**Task requirements**
1. Summarize the passage about the north Cork church and its Elizabeth Bowen museum in two sentences.
2. Carry on the passage about the north Cork church and its Elizabeth Bowen museum from the point where it stops.

**Document excerpt**
* * *

A small vestry attached to a disused Church of Ireland building in north Cork has been quietly repurposed as a museum dedicated to one of the twentieth century's most distinctive Anglo-Irish novelists, Elizabeth Bowen.

The church itself still has its roof, its furnishings, and its rendered walls, but no regular congregation. It sits in the centre of a graveyard at the eastern corner of the former Bowen's Court demesne, the estate that gave Bowen much of her imaginative landscape before the house itself was demolished in 1960. The combination of a functioning interior, an absent congregation, and a literary memorial tucked into the vestry gives the place an atmosphere that is genuinely unusual.

The church was built in 1720, as recorded on a stone plaque above the round-arched doorway in the west wall of the tower. The nave and the three-storey embattled tower, its battlements forming a decorative parapet at the top, both carry the appearance of that early eighteenth-century date, while an apse at the eastern end and the gable-ended vestry on the south wall are later additions. When the topographer Samuel Lewis visited in 1837, he noted the church was undergoing repair and still had a small wooden spire on the tower; that spire is long gone. A further refurbishment in the 1890s brought a new organ, new heating, and panelling around the door. Lying on the ground outside the vestry is a second stone plaque, weathered and easy to miss, which records that a Charter School, an institution established to provide religious instruction for poor children, was erected here in 1721 by one M. Fitzbridges of the City of London. The school had disappeared by the time the Ordnance Survey mapped the area in 1842, leaving the plaque as its only physical trace.

* * *

**Supplied material**
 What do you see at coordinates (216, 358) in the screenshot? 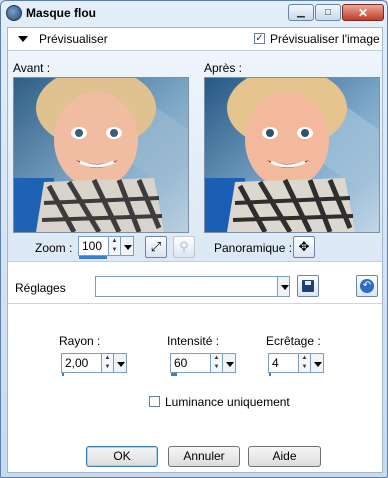
I see `intensity-up-arrow-icon: ▲` at bounding box center [216, 358].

* * *

**Per-task answers**
1. A vestry attached to a disused Church of Ireland building in north Cork, which stands in a graveyard on the former Bowen's Court demesne, has been turned into a museum dedicated to the novelist Elizabeth Bowen. The church dates from 1720 and later gained an apse, a vestry, and several repairs, and a plaque outside the vestry records a Charter School built there in 1721 that had disappeared by 1842.

2.
The vestry museum is the specific draw for visitors interested in Bowen, and the church interior remains furnished rather than stripped, which makes the building feel occupied in a way that many redundant churches do not. The glebe house, a two-storey, three-bay building with a hipped roof, stands to the south-east of the graveyard and completes a small cluster of eighteenth-century ecclesiastical and domestic architecture that has survived with more coherence than the vanished big house at its centre.